We the People of the United States…Ensure Domestic Tranquility
Celebrate twenty years of Letras Latinas with Blas Falconer, Valerie Martínez, and Dan Vera
Booking and details
Dates & TicketsDates Tues, Nov 12, 2024 at 7:30pm
Venue Folger Theatre
Tickets $20
Duration 60 minutes
Please note: Children under the age of 4 are not permitted.
The second reading of the season celebrates twenty years of Letras Latinas, the literary initiative at the Institute for Latino Studies at the University of Notre Dame. Poets Blas Falconer (author of four poetry collections, including Rara Avis), Valerie Martínez (Each and Her and Count) and Dan Vera (Speaking Wiri Wiri and The Space Between Our Danger and Delight) will read from their work with an introduction by poet and visual artist Sami Miranda. Miranda will also moderate the post-reading conversation. Bookselling and signing will be available after the event.
This event is co-sponsored with Letras Latinas and features work from the upcoming anthology, Latino Poetry: Places We Call Home. The anthology is a national public humanities initiative directed by Library of America with generous support from the National Endowment for the Humanities and Emerson Collective, comprising a groundbreaking anthology, events around the country, and an online media archive.

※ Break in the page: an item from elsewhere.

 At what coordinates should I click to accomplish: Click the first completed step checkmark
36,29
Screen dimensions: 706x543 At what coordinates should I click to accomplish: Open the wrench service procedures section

Can’t join us in person? Purchase virtual access to a live streaming of the reading.Purchase now
About the poets
Blas Falconer
Blas Falconer
Blas Falconer is the author of four poetry collections, including Rara Avis (Four Way Books 2024), and a co-editor of two essay collections, The Other Latin@: Writing Against a Singular Identity and Mentor and Muse: Essays from Poets to Poets. His poems have been featured by Poetry, Harvard Review, and The New York Times, and his awards include fellowships from the National Endowment for the Arts, the Tennessee Arts Commission, and Poets and Writers’s Maureen Egen Writers Exchange. He is the Editor in Chief for Poetry International Online and teaches in the MFA program at San Diego State University.
Valerie Martínez
Valerie Martínez
Valerie Martínez is the author of five books of poetry including two book-length works (Each and Her and Count), a chapbook of poetry and prose (A Hundred Little Mouths), and a book of translations (of Uruguay’s Delmira Agustini). Her poems have been published widely in anthologies, journals, and magazines, including The Best American Poetry, Touching the Fire: Fifteen Poets of Today’s Latino Renaissance, Ley Lines, Puerto del Sol, and Poetry. Valerie taught poetry and literature for over 20 years, including at the Universities of Arizona and Miami, Ursinus College, and the College of Santa Fe. She was the Poet Laureate of Santa Fe, New Mexico, from 2008-2010.
Dan Vera
Dan Vera
Dan Vera is a writer, editor, watercolorist, and literary historian. The recipient of the Oscar Wilde Award for Poetry and the Letras Latinas/Red Hen Poetry Prize, he’s the co-editor of Imaniman: Poets Writing In The Anzaldúan Borderlands (Aunt Lute Books) and author of two books of poetry, Speaking Wiri Wiri (Red Hen Press) and The Space Between Our Danger and Delight (Beothuk Books). His work is featured by the Poetry Foundation and the National Endowment for the Arts and included in college and university curricula, various journals including Notre Dame Review, Poet Lore, and Beltway Poetry Quarterly; and in anthologies including Ghost Fishing: An Eco-Justice Poetry Anthology, The Traveler’s Vade Mecum, and The Queer South: LGBTQ Writers on the American South. The CantoMundo and Macondo Writing Fellow has been a featured reader around the country including the Dodge Poetry Festival, the Poetry Foundation, and New York City’s Poets House. The longtime chair of Split This Rock Poetry, he currently serves on the board of the Association of Writers & Writing Programs (AWP).
Introducer and moderator
Sami Miranda
Sami Miranda
Sami Miranda is a poet, teacher and visual artist who has made DC his home for over 35 years. His work has been exhibited in Madrid, Puerto Rico, and throughout the DC metropolitan area and is currently on exhibit at the Molina Family Gallery at the Smithsonian Museum of American History. He is the author of three collections of poetry, and his poetry has been published in journals and anthologies. His latest collection Protection Form Erasure received an honorable mention from the International Latino Book Awards. He has co-directed and co-produced 4 short films that have been included in festivals across the US and internationally and he has performed his poetry and facilitated writing workshops in Spain, Mexico, St. Martin and across the US.